GimmeeMoore · 21/01/2017 19:21

Haha sperm donor,yea right.what a fanciful thing to suggest

Tomorrowillbeachicken · 21/01/2017 19:22

The daughter already here also gets one life too though... are her needs for a stable family not important?

Introvertedbuthappy · 21/01/2017 19:25

Wow, no one here seems to be considering the child that actually exists. Would you honestly break up your family and have your DD see her Dad less over a hypothetical sibling which may not even happen?! Would you be happy to sit your daughter down and say that you don't want to be a family any more as you value a hypothetical little brother or sister over her and your pre-existing family?
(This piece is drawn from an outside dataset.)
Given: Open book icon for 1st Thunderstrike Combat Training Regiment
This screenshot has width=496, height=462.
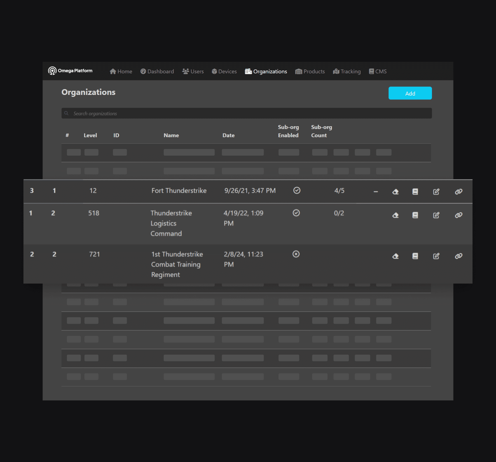Looking at the screenshot, I should point(415,256).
Also I'm glad my DH isn't on here, as presumably you'd advise him to LTB as we originally talked about having 3 children. When DS1 was 6 I agreed to trying again and DS2 was born 9 months ago. I am certain I don't want another one, despite him offering to do all night feeds, parental leave etc - I am happy with two and he is making peace with that and is beginning to happily plan what holidays etc we can do with our two with the extra income. I know he still gets twinges now and again though and it horrifies me that presumably MN would say I was stringing him along and that he should leave me, throw me out and tear apart our beautiful family in the process.

Wow.

GimmeeMoore · 21/01/2017 19:25

Ok,so how's that conversation go...1st to dd,well darling, mummy's having a baby with a man you'll never met.in fact mummy won't meet him.but we'll have a new wee baby
2nd...well dh seeing you won't get me pg. again I'm going ahead to have a sperm donor baby. You're free to leave me btw

Marynary · 21/01/2017 19:35

I don't think this scenario is the same as having fewer children (e.g. two rather than three) once married though. OP hasn't had any children with her DH since marriage despite making it very clear beforehand that it was very important to her. If he had said he didn't want a child post marriage, she probably wouldn't have got married in the first place so I think she is entitled to feel deceived.

SunshinenSparkles · 21/01/2017 19:35

I didn't say she should leave her hubby...that's up to her to decide whats best. All I'm saying is that it's a hugely unfair situation to be put in.